**Required work:** All of the records should be given again verbatim.

Collected data entries:
*** Block opens ***

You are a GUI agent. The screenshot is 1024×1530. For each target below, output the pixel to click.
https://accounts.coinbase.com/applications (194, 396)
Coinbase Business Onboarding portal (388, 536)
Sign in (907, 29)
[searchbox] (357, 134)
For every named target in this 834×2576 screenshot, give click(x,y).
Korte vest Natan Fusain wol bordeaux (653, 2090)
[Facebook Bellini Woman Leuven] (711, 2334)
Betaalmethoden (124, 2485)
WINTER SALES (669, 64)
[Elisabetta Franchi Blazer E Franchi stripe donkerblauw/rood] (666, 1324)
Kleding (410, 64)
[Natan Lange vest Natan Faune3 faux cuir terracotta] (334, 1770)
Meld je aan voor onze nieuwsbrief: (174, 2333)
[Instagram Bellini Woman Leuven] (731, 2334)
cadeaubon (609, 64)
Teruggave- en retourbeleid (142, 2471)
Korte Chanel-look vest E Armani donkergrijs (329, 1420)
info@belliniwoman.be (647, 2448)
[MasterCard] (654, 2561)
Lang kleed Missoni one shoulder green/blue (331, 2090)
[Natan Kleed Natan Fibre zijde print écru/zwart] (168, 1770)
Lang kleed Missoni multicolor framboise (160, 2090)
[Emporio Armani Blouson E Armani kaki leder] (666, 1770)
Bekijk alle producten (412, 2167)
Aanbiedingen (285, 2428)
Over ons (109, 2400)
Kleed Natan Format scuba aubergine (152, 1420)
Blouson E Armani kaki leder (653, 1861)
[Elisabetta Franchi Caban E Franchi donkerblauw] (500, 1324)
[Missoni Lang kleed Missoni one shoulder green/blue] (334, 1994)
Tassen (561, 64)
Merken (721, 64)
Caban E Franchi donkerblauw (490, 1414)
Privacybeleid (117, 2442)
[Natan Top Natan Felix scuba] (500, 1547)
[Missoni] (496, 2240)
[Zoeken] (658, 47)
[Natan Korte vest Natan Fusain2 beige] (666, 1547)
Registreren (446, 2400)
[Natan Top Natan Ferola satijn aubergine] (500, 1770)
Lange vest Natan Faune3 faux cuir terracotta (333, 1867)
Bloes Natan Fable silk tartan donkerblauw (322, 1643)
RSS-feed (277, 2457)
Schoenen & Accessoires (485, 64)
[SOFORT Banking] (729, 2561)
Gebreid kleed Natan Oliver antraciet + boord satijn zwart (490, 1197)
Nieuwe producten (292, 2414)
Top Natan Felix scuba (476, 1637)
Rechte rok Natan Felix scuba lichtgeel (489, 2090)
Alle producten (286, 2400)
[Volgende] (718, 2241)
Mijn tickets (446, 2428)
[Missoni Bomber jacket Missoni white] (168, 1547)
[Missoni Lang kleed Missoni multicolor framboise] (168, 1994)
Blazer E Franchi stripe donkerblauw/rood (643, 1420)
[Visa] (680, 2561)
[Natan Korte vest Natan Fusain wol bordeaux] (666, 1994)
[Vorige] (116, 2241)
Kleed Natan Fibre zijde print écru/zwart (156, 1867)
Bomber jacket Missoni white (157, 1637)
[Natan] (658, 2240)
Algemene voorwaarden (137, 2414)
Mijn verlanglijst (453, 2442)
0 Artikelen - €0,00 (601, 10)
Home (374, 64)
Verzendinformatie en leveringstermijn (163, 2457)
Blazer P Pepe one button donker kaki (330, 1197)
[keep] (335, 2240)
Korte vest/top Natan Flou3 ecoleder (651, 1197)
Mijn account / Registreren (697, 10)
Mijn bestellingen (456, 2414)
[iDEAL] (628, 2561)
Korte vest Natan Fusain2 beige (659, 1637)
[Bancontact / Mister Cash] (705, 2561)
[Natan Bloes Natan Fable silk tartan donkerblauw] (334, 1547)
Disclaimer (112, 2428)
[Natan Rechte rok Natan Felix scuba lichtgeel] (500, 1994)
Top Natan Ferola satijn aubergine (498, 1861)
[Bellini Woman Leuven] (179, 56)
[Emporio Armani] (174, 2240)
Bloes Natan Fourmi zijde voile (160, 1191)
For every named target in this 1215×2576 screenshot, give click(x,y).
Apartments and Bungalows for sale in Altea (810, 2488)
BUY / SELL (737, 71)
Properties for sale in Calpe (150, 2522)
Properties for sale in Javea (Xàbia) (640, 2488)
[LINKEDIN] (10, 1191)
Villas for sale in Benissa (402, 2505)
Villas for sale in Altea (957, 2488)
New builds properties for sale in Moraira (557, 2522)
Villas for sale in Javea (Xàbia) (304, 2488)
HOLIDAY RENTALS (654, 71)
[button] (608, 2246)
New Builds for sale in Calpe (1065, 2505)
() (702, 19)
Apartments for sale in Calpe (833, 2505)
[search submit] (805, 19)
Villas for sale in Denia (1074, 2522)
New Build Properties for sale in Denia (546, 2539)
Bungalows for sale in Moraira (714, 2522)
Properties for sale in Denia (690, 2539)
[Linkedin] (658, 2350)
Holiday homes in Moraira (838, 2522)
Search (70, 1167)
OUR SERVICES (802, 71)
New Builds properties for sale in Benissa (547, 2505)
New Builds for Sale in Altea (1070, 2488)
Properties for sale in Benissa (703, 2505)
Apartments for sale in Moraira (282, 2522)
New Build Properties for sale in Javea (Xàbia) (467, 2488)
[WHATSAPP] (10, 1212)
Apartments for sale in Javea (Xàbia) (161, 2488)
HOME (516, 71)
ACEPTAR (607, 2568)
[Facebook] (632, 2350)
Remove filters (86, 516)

*** Block closes ***

**Task output:**
You are a GUI agent. The screenshot is 1024×1530. For each target below, output the pixel to click.
https://accounts.coinbase.com/applications (194, 396)
Coinbase Business Onboarding portal (388, 536)
Sign in (907, 29)
[searchbox] (357, 134)
For every named target in this 834×2576 screenshot, give click(x,y).
Korte vest Natan Fusain wol bordeaux (653, 2090)
[Facebook Bellini Woman Leuven] (711, 2334)
Betaalmethoden (124, 2485)
WINTER SALES (669, 64)
[Elisabetta Franchi Blazer E Franchi stripe donkerblauw/rood] (666, 1324)
Kleding (410, 64)
[Natan Lange vest Natan Faune3 faux cuir terracotta] (334, 1770)
Meld je aan voor onze nieuwsbrief: (174, 2333)
[Instagram Bellini Woman Leuven] (731, 2334)
cadeaubon (609, 64)
Teruggave- en retourbeleid (142, 2471)
Korte Chanel-look vest E Armani donkergrijs (329, 1420)
info@belliniwoman.be (647, 2448)
[MasterCard] (654, 2561)
Lang kleed Missoni one shoulder green/blue (331, 2090)
[Natan Kleed Natan Fibre zijde print écru/zwart] (168, 1770)
Lang kleed Missoni multicolor framboise (160, 2090)
[Emporio Armani Blouson E Armani kaki leder] (666, 1770)
Bekijk alle producten (412, 2167)
Aanbiedingen (285, 2428)
Over ons (109, 2400)
Kleed Natan Format scuba aubergine (152, 1420)
Blouson E Armani kaki leder (653, 1861)
[Elisabetta Franchi Caban E Franchi donkerblauw] (500, 1324)
[Missoni Lang kleed Missoni one shoulder green/blue] (334, 1994)
Tassen (561, 64)
Merken (721, 64)
Caban E Franchi donkerblauw (490, 1414)
Privacybeleid (117, 2442)
[Natan Top Natan Felix scuba] (500, 1547)
[Missoni] (496, 2240)
[Zoeken] (658, 47)
[Natan Korte vest Natan Fusain2 beige] (666, 1547)
Registreren (446, 2400)
[Natan Top Natan Ferola satijn aubergine] (500, 1770)
Lange vest Natan Faune3 faux cuir terracotta (333, 1867)
Bloes Natan Fable silk tartan donkerblauw (322, 1643)
RSS-feed (277, 2457)
Schoenen & Accessoires (485, 64)
[SOFORT Banking] (729, 2561)
Gebreid kleed Natan Oliver antraciet + boord satijn zwart (490, 1197)
Nieuwe producten (292, 2414)
Top Natan Felix scuba (476, 1637)
Rechte rok Natan Felix scuba lichtgeel (489, 2090)
Alle producten (286, 2400)
[Volgende] (718, 2241)
Mijn tickets (446, 2428)
[Missoni Bomber jacket Missoni white] (168, 1547)
[Missoni Lang kleed Missoni multicolor framboise] (168, 1994)
Blazer E Franchi stripe donkerblauw/rood (643, 1420)
[Visa] (680, 2561)
[Natan Korte vest Natan Fusain wol bordeaux] (666, 1994)
[Vorige] (116, 2241)
Kleed Natan Fibre zijde print écru/zwart (156, 1867)
Bomber jacket Missoni white (157, 1637)
[Natan] (658, 2240)
Algemene voorwaarden (137, 2414)
Mijn verlanglijst (453, 2442)
0 Artikelen - €0,00 (601, 10)
Home (374, 64)
Verzendinformatie en leveringstermijn (163, 2457)
Blazer P Pepe one button donker kaki (330, 1197)
[keep] (335, 2240)
Korte vest/top Natan Flou3 ecoleder (651, 1197)
Mijn account / Registreren (697, 10)
Mijn bestellingen (456, 2414)
[iDEAL] (628, 2561)
Korte vest Natan Fusain2 beige (659, 1637)
[Bancontact / Mister Cash] (705, 2561)
[Natan Bloes Natan Fable silk tartan donkerblauw] (334, 1547)
Disclaimer (112, 2428)
[Natan Rechte rok Natan Felix scuba lichtgeel] (500, 1994)
Top Natan Ferola satijn aubergine (498, 1861)
[Bellini Woman Leuven] (179, 56)
[Emporio Armani] (174, 2240)
Bloes Natan Fourmi zijde voile (160, 1191)
For every named target in this 1215×2576 screenshot, give click(x,y).
Apartments and Bungalows for sale in Altea (810, 2488)
BUY / SELL (737, 71)
Properties for sale in Calpe (150, 2522)
Properties for sale in Javea (Xàbia) (640, 2488)
[LINKEDIN] (10, 1191)
Villas for sale in Benissa (402, 2505)
Villas for sale in Altea (957, 2488)
New builds properties for sale in Moraira (557, 2522)
Villas for sale in Javea (Xàbia) (304, 2488)
HOLIDAY RENTALS (654, 71)
[button] (608, 2246)
New Builds for sale in Calpe (1065, 2505)
() (702, 19)
Apartments for sale in Calpe (833, 2505)
[search submit] (805, 19)
Villas for sale in Denia (1074, 2522)
New Build Properties for sale in Denia (546, 2539)
Bungalows for sale in Moraira (714, 2522)
Properties for sale in Denia (690, 2539)
[Linkedin] (658, 2350)
Holiday homes in Moraira (838, 2522)
Search (70, 1167)
OUR SERVICES (802, 71)
New Builds properties for sale in Benissa (547, 2505)
New Builds for Sale in Altea (1070, 2488)
Properties for sale in Benissa (703, 2505)
Apartments for sale in Moraira (282, 2522)
New Build Properties for sale in Javea (Xàbia) (467, 2488)
[WHATSAPP] (10, 1212)
Apartments for sale in Javea (Xàbia) (161, 2488)
HOME (516, 71)
ACEPTAR (607, 2568)
[Facebook] (632, 2350)
Remove filters (86, 516)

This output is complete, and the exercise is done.